Jak OpenRock X zachwycają już od pierwszej minuty?
Aktualnie model X to flagowe słuchawki w ofercie OpenRock, które zaskakują już na samym starcie swoim pudełkiem, które… no cóż, jest unikalne. Twardy karton, ciekawa forma, unikalne wzornictwo, a w środku dodatkowe wyposażenie w formie srebrnego karabińczyka, instrukcji obsługi oraz przewodu ładującego. Innymi słowy, to standard, ale sama forma podania OpenRock X sprawia fenomenalne pierwsze wrażenie o to nawet jeśli jest na wskroś przesadzona.






Na całe szczęście pudełko to nie wszystko. OpenRock X wyróżniają się również swoją formą, bo producent umieścił je w sporych rozmiarów (91x46x32 mm) aluminiowym etui ładującym, którego sposób otwierania przypomina otwieranie tajnej szafeczki. Po prostu wciskamy stronę z diodą informującą o poziomie naładowania akumulatora, do naszych uszu dochodzi przyjemny klik, szufladka z tworzywa sztucznego wysuwa się nieco, a my możemy albo dynamicznie machnąć etui, aby je otworzyć, albo po prostu pociągnąć w nudny sposób za szufladkę aż do usłyszenia kolejnego stuknięcia. Nie musicie się martwić, że szufladka otworzy się “sama”, bo posiada w tej kwestii stosowne zabezpieczenia, co tyczy się też samych słuchawek, utrzymywanych w dedykowanych dla siebie lukach za pomocą magnesów.
Czytaj też: Test Steelseries Arctis GameBuds. Dokanałowe słuchawki specjalne dla graczy






Etui ma też do zaoferowania port USB-C do ładowania, silikonowy uchwyt na karabińczyk dołączony do zestawu oraz ukryty przycisk przywracania ustawień fabrycznych. Wyróżnia się jednak przede wszystkim swoim fenomenalnym wyglądem zwłaszcza w kolorze pomarańczowym, ale musimy pamiętać, że jest nawet dwukrotnie większe od etui innych słuchawek typu TWS. Nie jest to jednak kwestia czysto designerska, bo OpenRock X to po prostu większe słuchawki od wszystkiego, do czego przyzwyczaiły nas dokanałowe i douszne modele.

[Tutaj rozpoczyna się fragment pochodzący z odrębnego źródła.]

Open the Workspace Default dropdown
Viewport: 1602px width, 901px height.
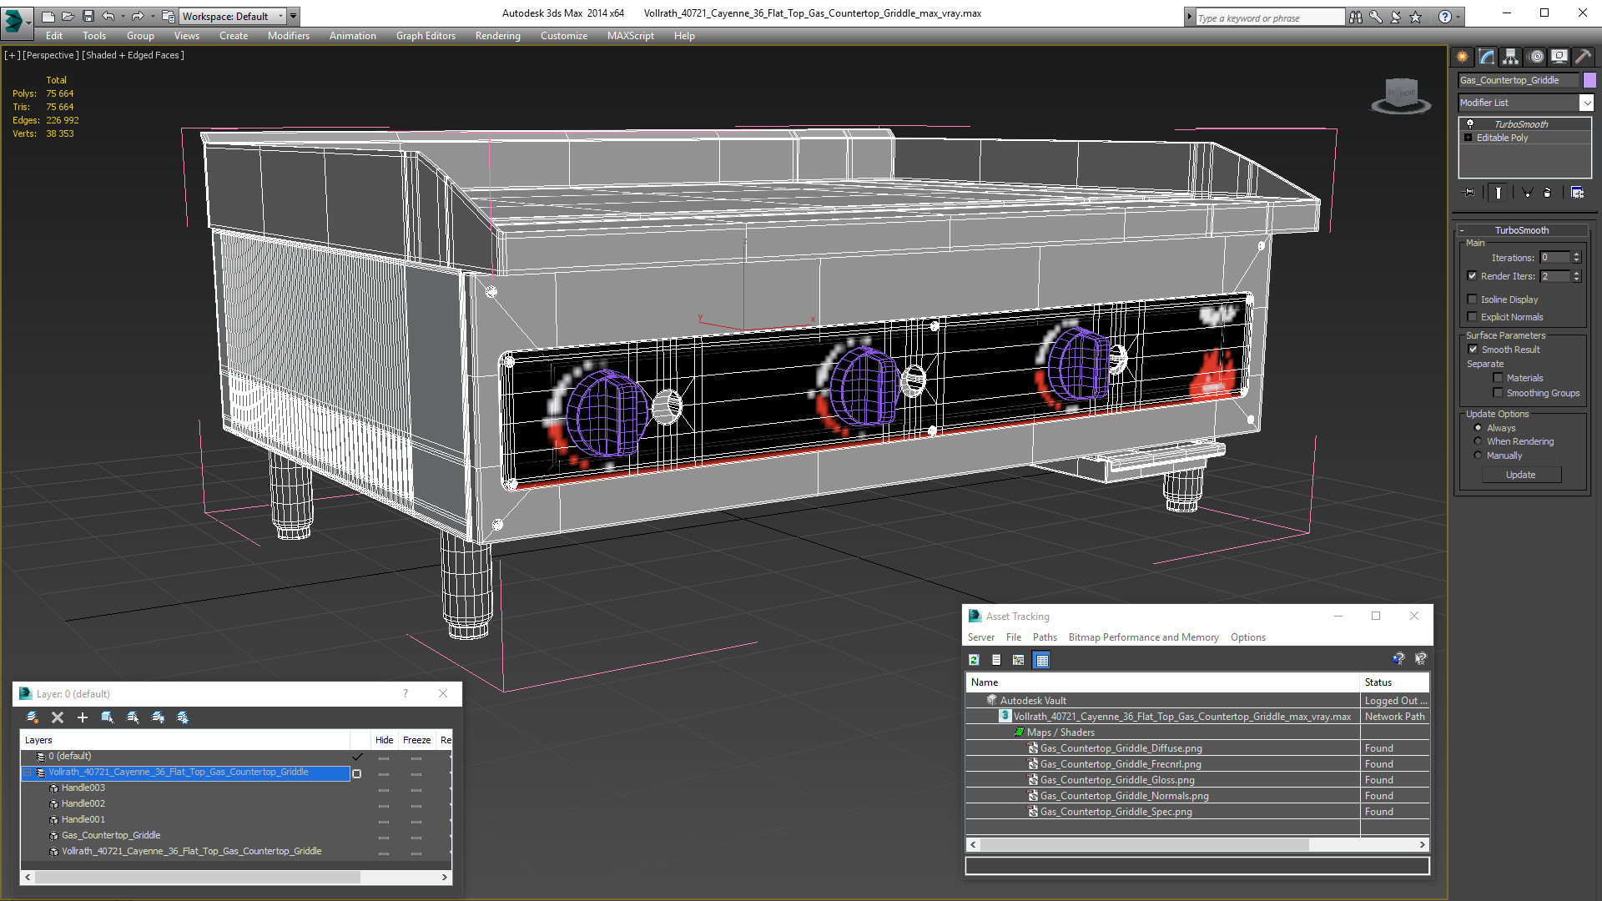(x=280, y=16)
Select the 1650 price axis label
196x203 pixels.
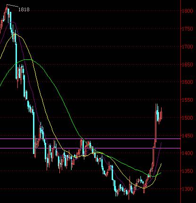point(188,65)
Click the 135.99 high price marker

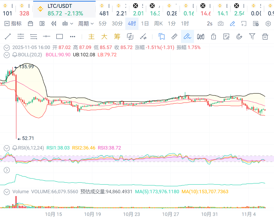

OpenRock X to słuchawki typu open-ear, co oznacza, że nie wypełniają one małżowiny ani kanału słuchowego, a jedynie go “zasłaniają”. W skrócie, to “małe głośniki przy uszach”, co nie jest w żadnym razie wadą, a cechą tego modelu, który wody się nie boi, co potwierdza certyfikat IPX5. Taką konstrukcją powinni zainteresować się wszyscy, którzy odczuwają dyskomfort, kiedy noszą tradycyjne słuchawki dokanałowe, lub ci, którzy muszą być świadomi dźwięków z otoczenia. Jest to szczególnie przydatne podczas biegania czy jazdy na rowerze, kiedy warto wiedzieć, co dzieje się wokół nas.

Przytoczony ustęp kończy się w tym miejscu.